As a writer in this field I get this question hundreds of times & find myself repeating myself over & over. It bothers me when the readers tell me "They stay together for the kid’s sake." This is an excuse not to let go. Your children will ALWAYS be your children to the both of you. Ask yourself this: Wouldn't you rather have the parent come around & continue to be a parent than to be the angry parent who fights with their spouse in front of them? It can't be both ways. Be mature about the whole matter because in the end the only one truly getting hurt are the children involved. Be respectful enough as parents to act accordingly for your children’s well being. Do not let other (new partners interfere with how the both of you handle your children).

Low & behold; the Infidelity (cheating) part. If & when this happens because (It will; when there is 90% neglect ion). How & will you handle it? I understand that this is easier said than done; trust in my words I too have been there. When you give everything you have into the relationship and there is still something missing, YES one will wander. Temptation is a B--- however there are some people who would rather walk away from the relationship & willing to risk losing it in order to move forward for whatever reason they believe they may find in the future. I highly feel this is the most respectful way to end things. Most people will disagree & say "How the hell can you say that"? Very easily. When you try your best to hold onto something that doesn't want to be tied down, they will eventually break free... Ya feel me now?

WOMEN, need to understand & love themselves before trying desperately to keep the MAN that cheated on them. IF you don't do this; they will step all over you & never have respect for you and will lie through their teeth & continue to cheat.

MEN need to understand & accept that women (OK some, well more like the majority) not only like the gifts, dinner, etc they want ROMANCE, PASSION; LOVE & COMITTMENT (yes the ring). When you cannot or will not give this to her; SHE WILL eventually find it in another whether they're looking or not.

BOTH PARTIES in the relationship must have enough respect for one another's careers, choices & whatnots. DO NOT nor should you ever ask your partner to CHANGE. You fell in love with them for a reason why demand a career change if doing whatever it is that they do makes them the happiest. HOW can any person ask you to change for them? A person changes because they want to evolve; not because someone asks or gives them an ultimatum to do so. A career change will not make that justification; well for some. (This is my opinion)

WHEN you have GIVEN IT ALL you've got & year’s later nothing has changed & one of you is NOT happy, then the person unhappy is the one with the ISSUES. SEARCH your soul, pray on clarity to see all the wrong you're doing to yourself, love yourself enough to walk away. It is better to be alone & happy than be with someone who makes you feel alone..

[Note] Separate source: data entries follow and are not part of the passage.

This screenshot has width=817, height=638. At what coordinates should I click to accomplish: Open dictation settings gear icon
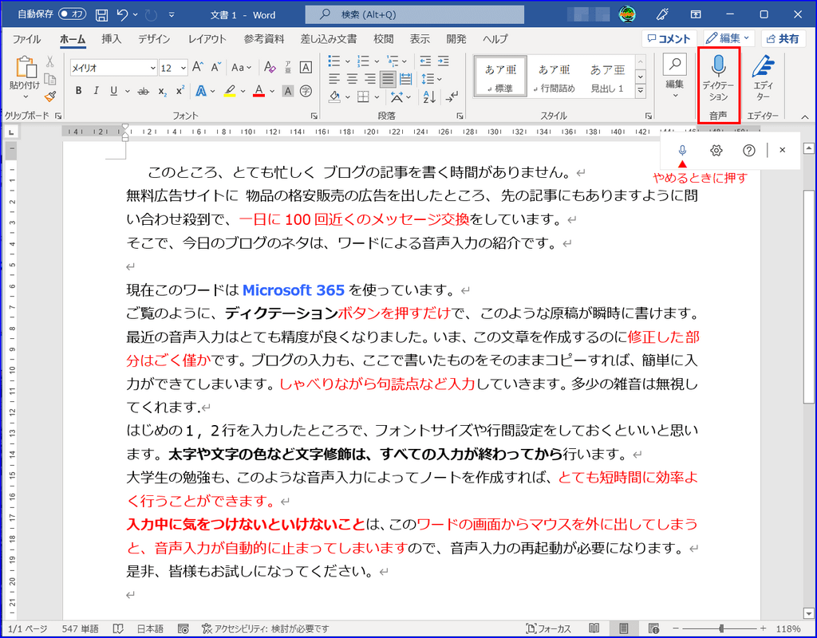[x=716, y=150]
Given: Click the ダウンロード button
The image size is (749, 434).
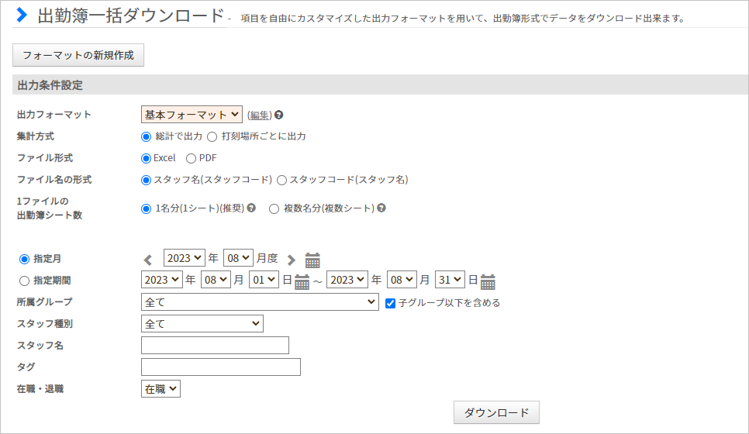Looking at the screenshot, I should (496, 412).
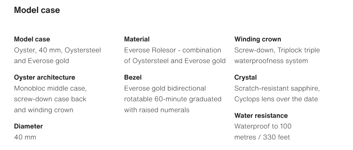The image size is (353, 150).
Task: Select the 'Diameter' label
Action: pyautogui.click(x=28, y=126)
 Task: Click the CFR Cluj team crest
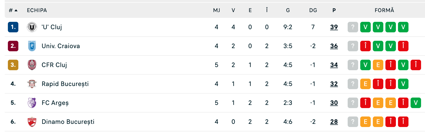[x=32, y=65]
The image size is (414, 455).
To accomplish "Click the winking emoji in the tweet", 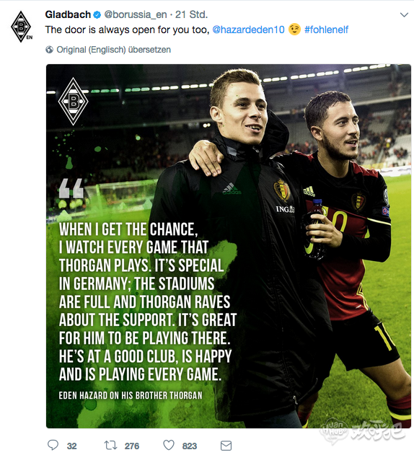I will click(294, 30).
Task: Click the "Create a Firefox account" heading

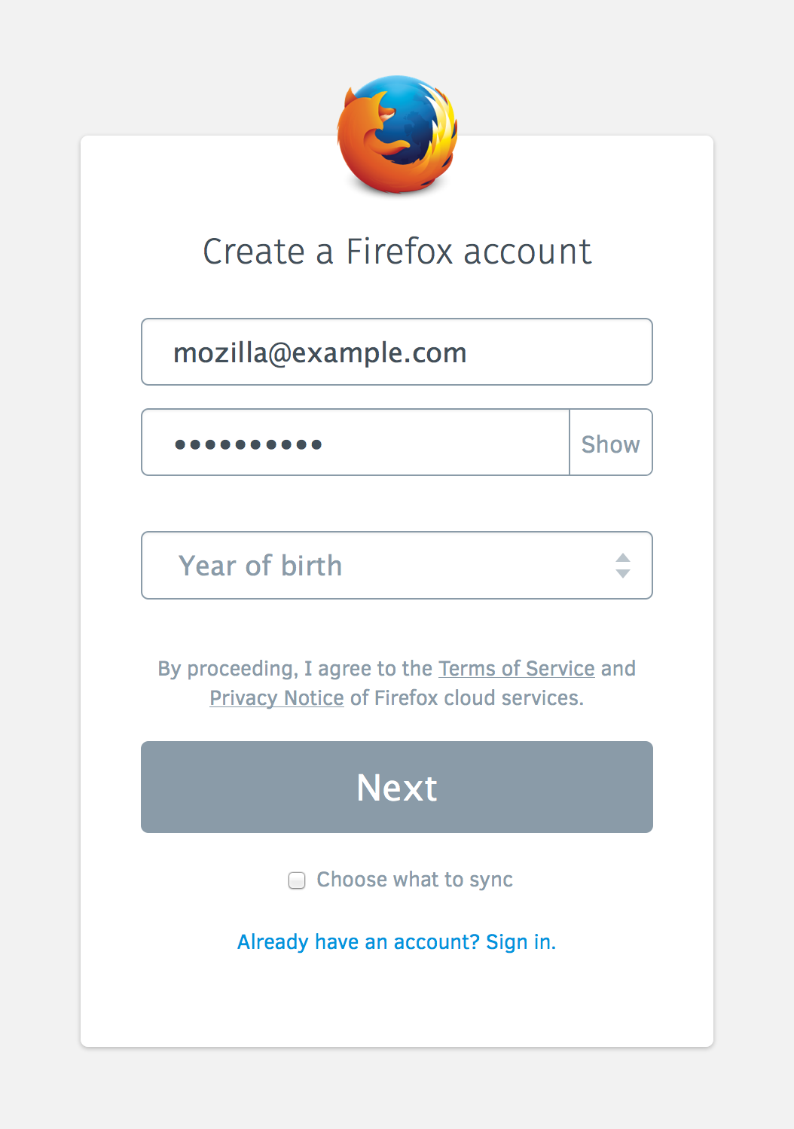Action: pyautogui.click(x=397, y=252)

Learning to love you allows others to love you as well. This is the problem with relationships today. There are so many that are dependent on one another that they lose focus on the meaning of it all. Ask yourself tonight before you go to sleep (as your partner is next to you) is he or she really IN LOVE with me or do they just LOVE you & everything about you? You may just find your answer to the love of your life (right next to you) or you may end up living with your best friend growing old together because it simply works. This is time wasted for many who seek more.

Last but not least to ALL those who are still single & blaming every bad X for remaining alone. STOP IT. Do not stop caring or loving someone or changing anything about you because of one person's poor choice on not accepting you. One day you will find love; when you least expect it. There is someone for everyone in the world as long as you know how to love......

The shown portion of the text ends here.